In our age, all media fits under the Fourth Estate umbrella, but print media remains the cornerstone. As a group, they are the force that keeps an eye on those in power, i.e., the government and other public and private organizations. They are a counterbalance to make sure we and our political system are not exploited. When at it’s best, journalism plays a key role in revealing corruption, bribery, human rights violations, and a variety of other sordid deeds.
In fact, the press is at the heart of what we think of as democracy. As Walter Cronkite said:
“A democracy ceases to be a democracy if its citizens do not participate in its governance. To participate intelligently, they must know what their government has done, is doing and plans to do in their name… This is the meaning of freedom of press. It is not just important to democracy, it is democracy.”
They are also supposed to be the guardians of the truth, and up until about 2004, most Americans trusted the media to be their watchdog. But today, only about a third has any trust in the media, which is a stunning development, given that these institutions are all we have to keep us informed.
The erosion of trust stems in part from bias. In the context of politics, most of us have biases. And we typically choose our information sources to support our bias — we want to hear what our side has to say, what minor victories they might have amassed, how they might have humbled the other side, etc. We have the freedom to think and believe as we want to, regardless of how irrational those thoughts and beliefs are.
The press, on the other hand, doesn’t have that luxury. The First Amendment guarantees freedom of the press, but that freedom brings responsibility. And part of that responsibility is to separate fact from fiction and provide an unbiased perspective. Facts matter, and we have to count on the press to investigate, interpret and present the facts truthfully.
It’s especially important in the present day that the media fulfill its responsibilities, since we the people really have no choice but to trust them — again, they are the only eyes and ears we have to uncover what our politicians are really up to.
The alternative is that we live with fake news — stuff that obscures the political scene and alters our perception of reality. We must never forget that the media has the power to inform, but they also have the power to mislead. What they present guides how we think and act, and misleading information harms the public discourse.
Some media outlets blatantly disregard their responsibilities, regardless of the impact on the country. They offer opinions devoid of facts or will provide alternative facts, or promote the most absurd conspiracy theories. Sites like InfoWars and FOX News on the right and Alternet and the Bipartisan Report on the left are nothing but propaganda machines — Goebbels would have been so proud.
That means the responsibility today falls on ourselves. We have to verify the information we take in to determine whether or not it is biased left or right, or just plain fake news. There are a few websites you can go to to for fact checking, such as Mediabiasfactcheck.com.
Another way to identify bias in a news article is by searching for other articles on the same topic from different news sources. If a questionable comment shows up in one article but not the others, it’s likely to be a false claim.
Finally, you can check out whether or not your new source is a bonafide provider of news. Here is a chart provided by Ad Fontes Media, which rates the various news outlets on their content. Here’s how things shake out for the best known sites…
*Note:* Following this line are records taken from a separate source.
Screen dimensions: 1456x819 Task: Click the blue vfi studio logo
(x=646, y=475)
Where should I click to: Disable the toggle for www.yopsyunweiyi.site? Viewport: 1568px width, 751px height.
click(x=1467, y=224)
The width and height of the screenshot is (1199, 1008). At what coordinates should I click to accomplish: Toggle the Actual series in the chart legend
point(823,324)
In the above chart, if your news source falls within the green or yellow boxes (at the top), congratulations — you’re well informed, with only a hint of bias.
Organizations falling in the orange rectangle — leaning either left or right — are problematic. These media groups tend to give unfair interpretations of the news or provide selective information.
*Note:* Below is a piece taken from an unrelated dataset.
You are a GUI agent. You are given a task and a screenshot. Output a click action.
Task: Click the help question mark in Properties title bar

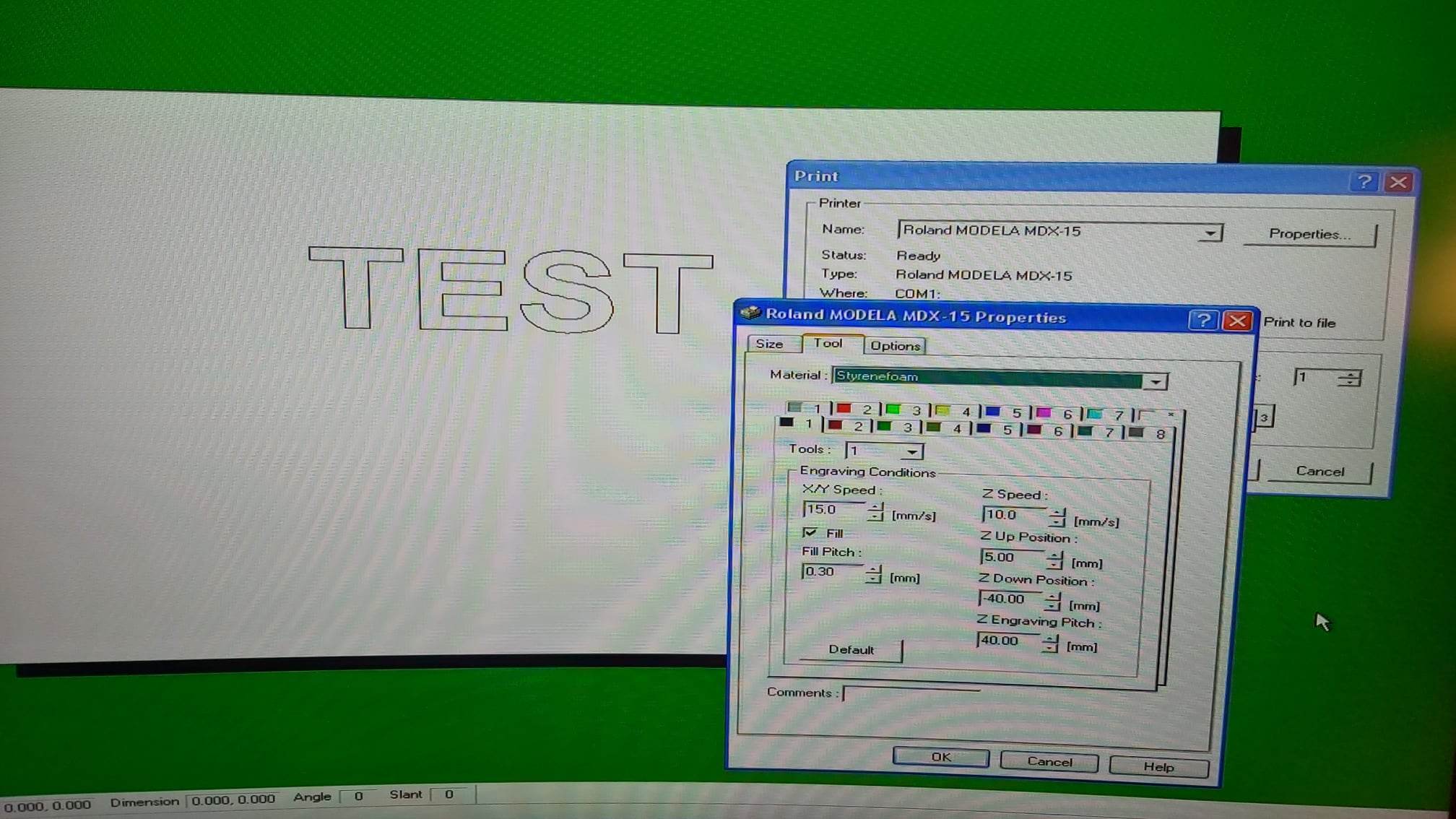[1203, 320]
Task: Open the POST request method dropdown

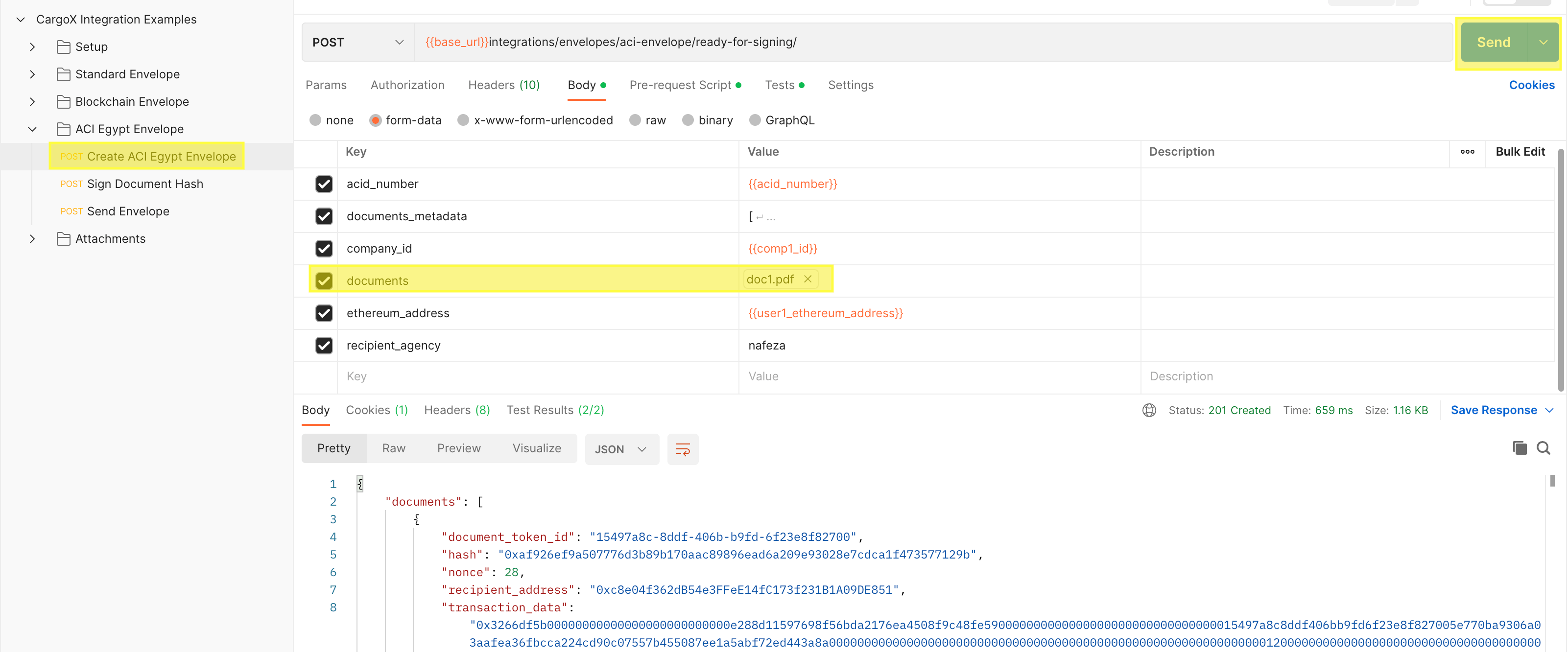Action: coord(356,42)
Then we have the dangerous media groups — those in the bottom red rectangle. These news sources are classified as propaganda, containing misleading information that interferes with dialogues.
Do yourself a favor, if your preferred news group falls in the red, find another one that suits your bias but still holds to honest and truthful reporting.
Unless, of course, you prefer to live in ignorance and bliss — they say these go together. But keep in mind that, if you choose to stay with media sites that spread falsehoods, and you’re bothered by the divisiveness in the country, then you should also acknowledge that you’re actually part of the problem.